Si moltiplica il numero delle persone che chiedono alla Chiesa protezione o almeno l’aiuto per avere un visto e lasciare il Paese. La guerra si estende da un villaggio all’altro, lasciando distruzione e desolazione, e gli attacchi colpiscono principalmente i civili, cristiani e musulmani, senza risparmiare scuole, ospedali e perfino ambulanze. In un raid dell’esercito in un sobborgo di Damasco, domenica 14 aprile, sono morti nove bambini. Ad Aleppo, un’autobomba è esplosa nel centro della città.
«Si muore anche per mancanza di medicinali, per medicine scadute o perché mancano medicamenti», scrive mons.

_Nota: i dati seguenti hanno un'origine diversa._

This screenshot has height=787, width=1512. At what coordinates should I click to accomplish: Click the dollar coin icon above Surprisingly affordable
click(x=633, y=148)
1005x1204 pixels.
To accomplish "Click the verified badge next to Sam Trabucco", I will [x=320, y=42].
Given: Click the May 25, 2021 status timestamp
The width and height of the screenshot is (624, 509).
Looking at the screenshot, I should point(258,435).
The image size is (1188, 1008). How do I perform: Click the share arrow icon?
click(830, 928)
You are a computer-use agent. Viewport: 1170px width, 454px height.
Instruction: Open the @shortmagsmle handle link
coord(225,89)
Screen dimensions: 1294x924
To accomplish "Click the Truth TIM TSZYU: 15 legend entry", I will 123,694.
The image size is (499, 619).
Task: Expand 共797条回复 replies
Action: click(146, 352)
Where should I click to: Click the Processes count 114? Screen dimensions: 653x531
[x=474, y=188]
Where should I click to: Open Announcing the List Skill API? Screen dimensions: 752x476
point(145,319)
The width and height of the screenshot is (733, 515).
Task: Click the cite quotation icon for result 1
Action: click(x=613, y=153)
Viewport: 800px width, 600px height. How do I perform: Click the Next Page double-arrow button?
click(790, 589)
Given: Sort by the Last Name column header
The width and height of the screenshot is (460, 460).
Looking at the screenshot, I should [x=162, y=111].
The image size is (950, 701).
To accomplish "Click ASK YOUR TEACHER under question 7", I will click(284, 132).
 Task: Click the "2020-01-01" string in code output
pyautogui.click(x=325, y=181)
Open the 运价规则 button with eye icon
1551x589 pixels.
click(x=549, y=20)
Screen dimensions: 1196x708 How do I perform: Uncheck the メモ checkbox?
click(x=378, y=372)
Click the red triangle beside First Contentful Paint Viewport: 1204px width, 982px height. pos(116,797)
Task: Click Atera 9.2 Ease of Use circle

Nassar. «Si muore anche per malnutrizione o per malattie correlate, come il diabete, malattie cardiache o da allattamento». Ma, «partire è anche un morire, un morire lentamente», perdendo la casa, la chiesa, la scuola, gli amici, il cimitero con i cari sepolti. «Sradicare l’uomo dalle sue radici è come avvelenargli l’acqua da bere». E tutto avviene nell’«indifferenza e il silenzio mondiale di fronte a questo lungo e pesante calvario». Molti si sentono abbandonati ad un destino di morte, senza poter neppure partire.
I rifugiati siriani sono già più di cinque milioni. La Siria è «l’agnello immolato muto», nell’inutilità di una morte in una guerra senza senso. Il conforto è venuto dall’appello di Papa Francesco in occasione della Pasqua e dalle preghiere delle Chiese del mondo. La chiesa siriana si trova di fronte ad un terribile problema di coscienza, perché consigliare di restare può significare lasciare che vadano alla morte «come un agnello muto davanti al macellaio», aiutarli a partire è come stare a guardare la Terra biblica degli ultimi cristiani. Di consolazione, per i poveri fratelli sul calvario siriano, le parole del Salvatore, nel Vangelo di Matteo: «Non abbiate paura, sono con voi».